The survey says
Sir: David Butterfield’s 21 years of experience of higher education (‘Decline and fall’, 26 October) chimes with my 35. But the decline in the rigour of university education which he so deftly describes has not been entirely self-willed. Successive governments have championed a consumerist understanding of higher education. Students have become consumers and academics have become service providers.
The reduction in the intellectual demands of undergraduate courses and grade inflation are due to the annual National Student Survey. Universities are in thrall to this and make ever greater efforts ‘to enhance the student experience’. This includes pandering to the desire of most students to have fewer essays, slimmer reading lists, few exams and higher grades.

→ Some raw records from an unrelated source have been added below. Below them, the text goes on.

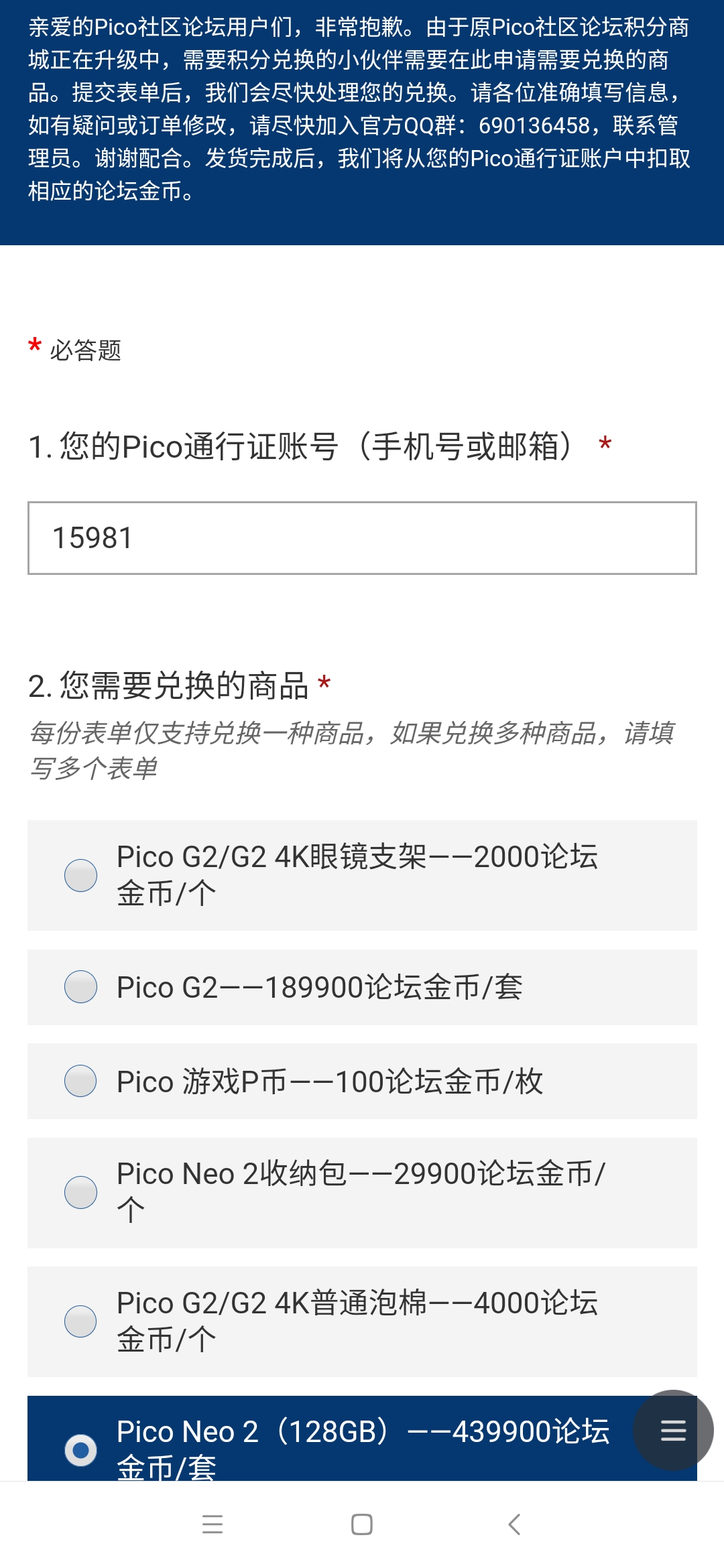Focus the Pico通行证账号 input field
Image resolution: width=724 pixels, height=1568 pixels.
362,538
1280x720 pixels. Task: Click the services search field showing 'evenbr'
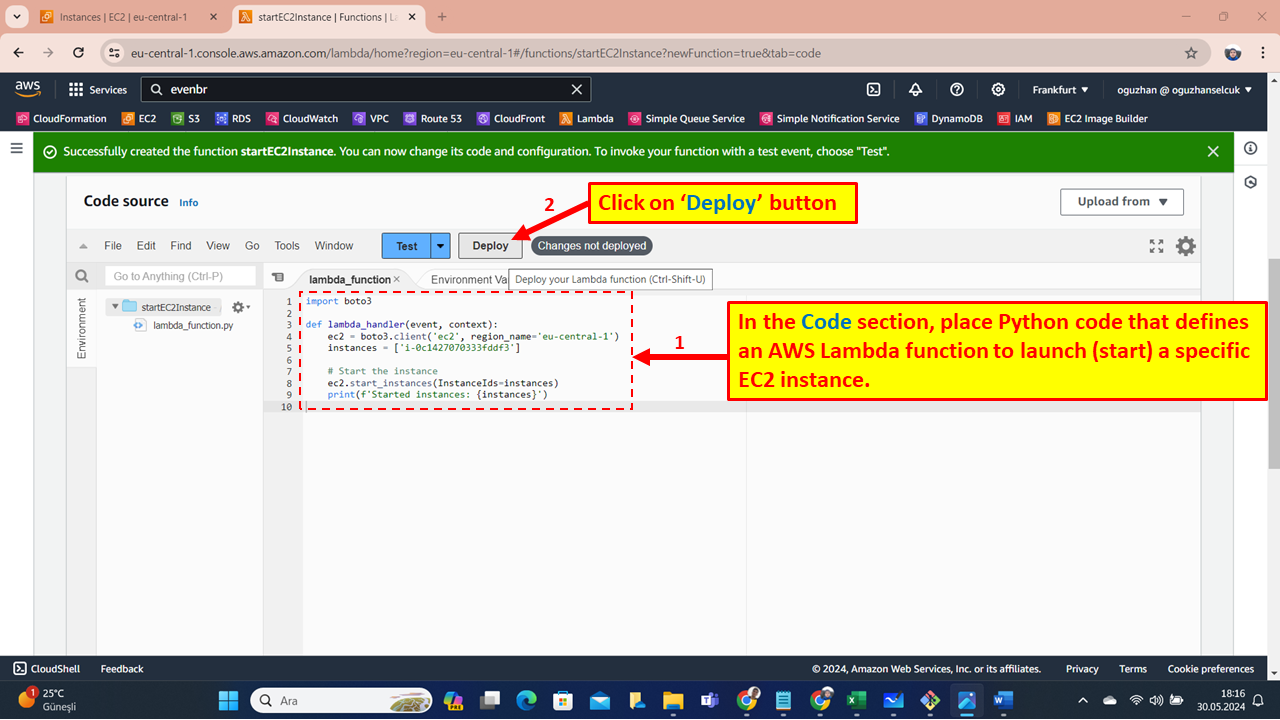[300, 89]
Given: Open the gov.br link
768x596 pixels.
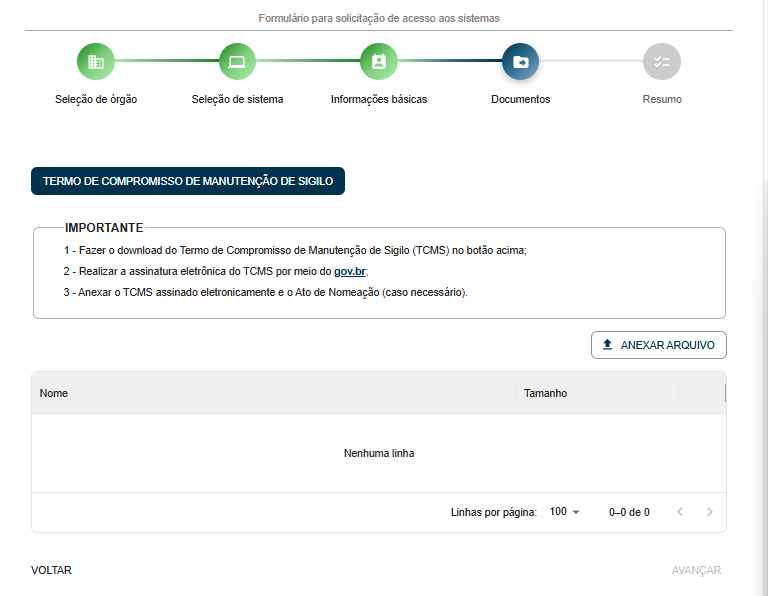Looking at the screenshot, I should (x=350, y=271).
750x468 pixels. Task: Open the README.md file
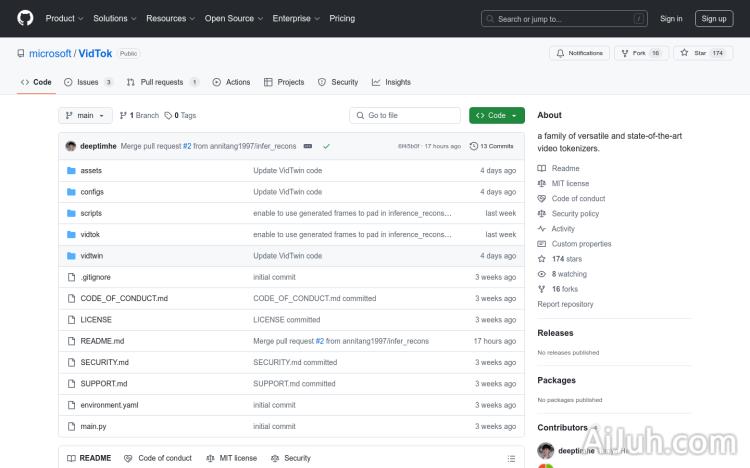pos(102,341)
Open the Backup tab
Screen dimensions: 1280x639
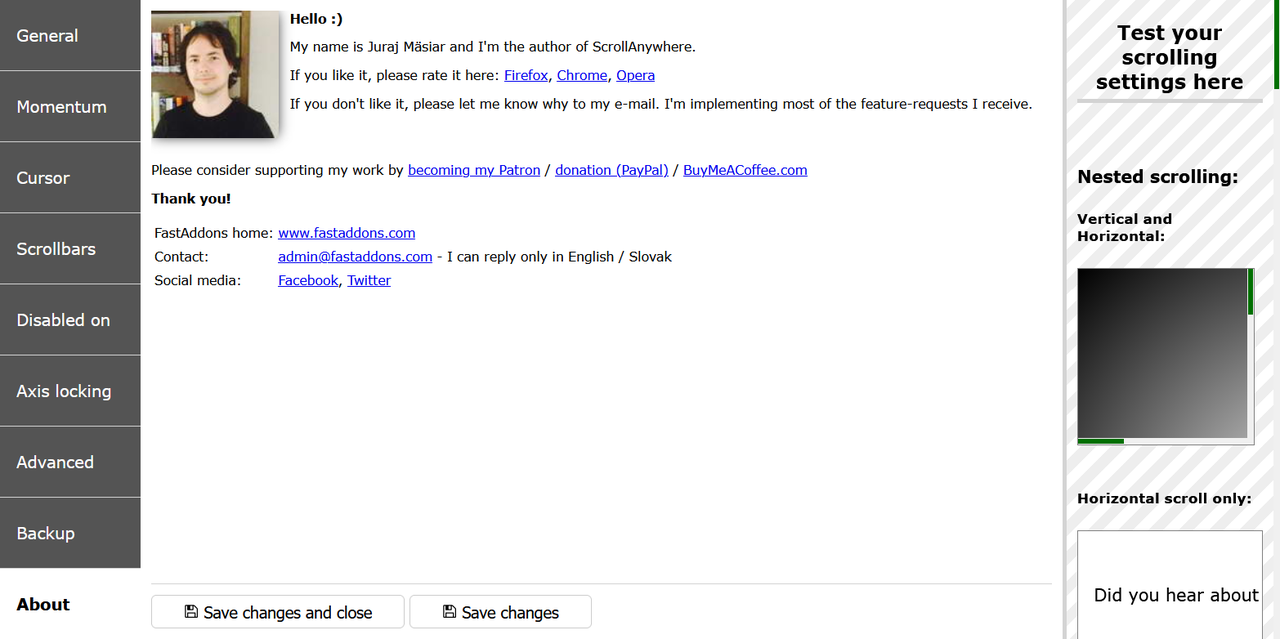tap(70, 532)
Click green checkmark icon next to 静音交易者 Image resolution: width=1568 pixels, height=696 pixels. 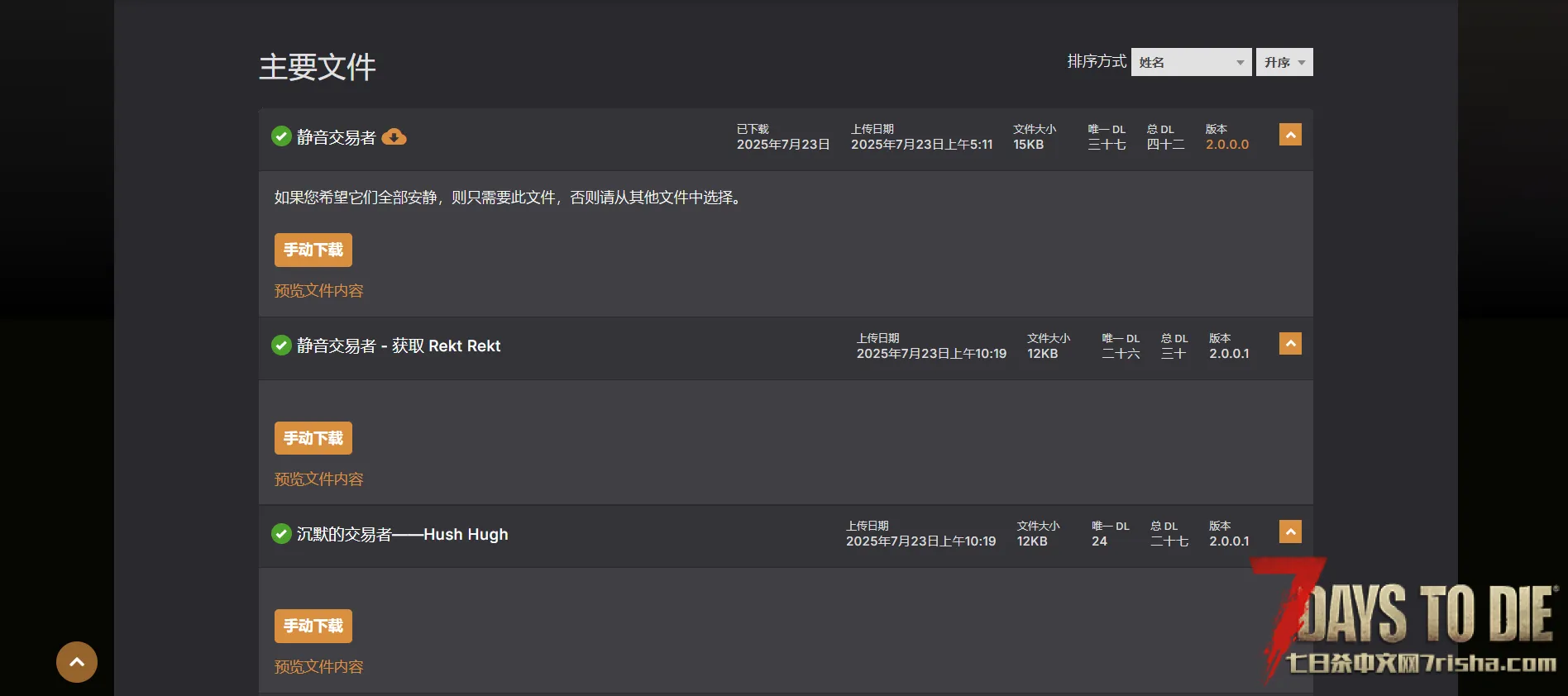(281, 136)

The fact that so many academics prefer not to teach is due to the Research Assessment Exercise, which hugely incentivises research over teaching. The obsession with applicants’ school backgrounds and the discrimination against those from private schools are due to the ‘access and participation plans’ foisted on universities by the Office for Students. I strongly doubt whether this experiment in consumerisation and social engineering will produce a fairer society, but it is certainly not producing better university education.
Dr Peter Wilson
Associate professor in International Relations, LSE
Classics example
Sir: There is much to agree with in David Butterfield’s ‘J’accuse’. As the mother of three current or former Oxford or Cambridge students, I have some accusations of my own.
Classics at Oxford has been thoroughly dumbed down. Instead of reading complete texts in the original language, there is an option to read extracts only, in an English translation. This changes the degree from Classics to Classical Studies, and means that a degree that was reputed for its rigour if not its relevance can now boast of neither.
Meanwhile, the music course at Oxford has been ‘decolonised’, and students study more hip-hop than Handel, literally. One article on the reading list includes this: ‘Like excrement, like the turd, which is, as is also well known, a metaphor of the penis, the work should stand upright.’ As part of one Prelims paper, my daughter tie-dyed a T-shirt. (She got a distinction.)
My husband and I met as students at Oxford in the 1990s and were initially delighted that our children followed us there. I could weep for how much things have changed.
Elizabeth Howard
London W5
NHS prescription
Sir: Your leading article ‘Hospital pass’ (26 October) rightly highlighted the possibility that Wes Streeting’s reforming zeal may already be waning. Rather than putting more money into the NHS, there are two things that he could do immediately.
Firstly, he could allow medical insurance premiums to be tax deductible, as they were in the 1980s. This would add impetus to the already growing private sector and would reduce waiting times.
Secondly, he could graft an equity release scheme into the NHS so that social care could be paid for out of the equity in people’s homes. This would need upfront funding – rather like university tuition fees – but would cut waiting times by freeing up hospital beds. It would also solve a long-running funding issue.
Martin Jourdan
Goodworth Clatford, Hampshire
Religious values
Sir: I write in response to the article about the Church of Scotland selling properties (‘Beyond belief’, 26 October) to express disappointment that your writer did not give us the opportunity to reply. This was unfair because we can assure The Spectator and its readers that the Church is not selling anything off on the cheap. Properties are usually sold at or around valuation, independently assessed, or in many cases substantially above valuation.
The General Trustees of the Church of Scotland have fiduciary duties as charity trustees to ensure that best value is obtained when transferring ownership of a building and usually a below market transfer is not something which can be considered. Community groups who claim to feel strongly are welcome to bid for any building that is put up for sale on the open market. But they must at least be able to pay the figure set by the independent valuer.
The Church owns thousands of properties, far more than required to achieve our mission of sharing the good news of Jesus Christ and serving our local communities. Changing population patterns along with falling membership, fewer people training for ministry and a reduction in financial contributions mean that it is necessary to reduce the number of buildings we own. Having fewer buildings will reduce pressure on congregational finances, freeing up funds and general income for other Church missional activities and a more sustainable situation.
The Revd Scott Rennie, Vice-Convener of the General Trustees of the Church of Scotland
Kenya’s emergency
Sir: I was too young during the Mau Mau rebellion to now challenge Aidan Hartley’s sweeping statement that the British government handled it ‘disgracefully’ (Wild Life, 26 October). All I can say with certainty is that communication was the key. My father, who was provincial commissioner of Nyanza (a servant of that government), tirelessly travelled around the province to offer his support and to listen to the worries of his ‘parishioners’, as he called them. He told them his office door was always open and they could ring him at any time, day or night. The Mau Mau did not spread to Nyanza and there would have been many others who would have done the same in their areas.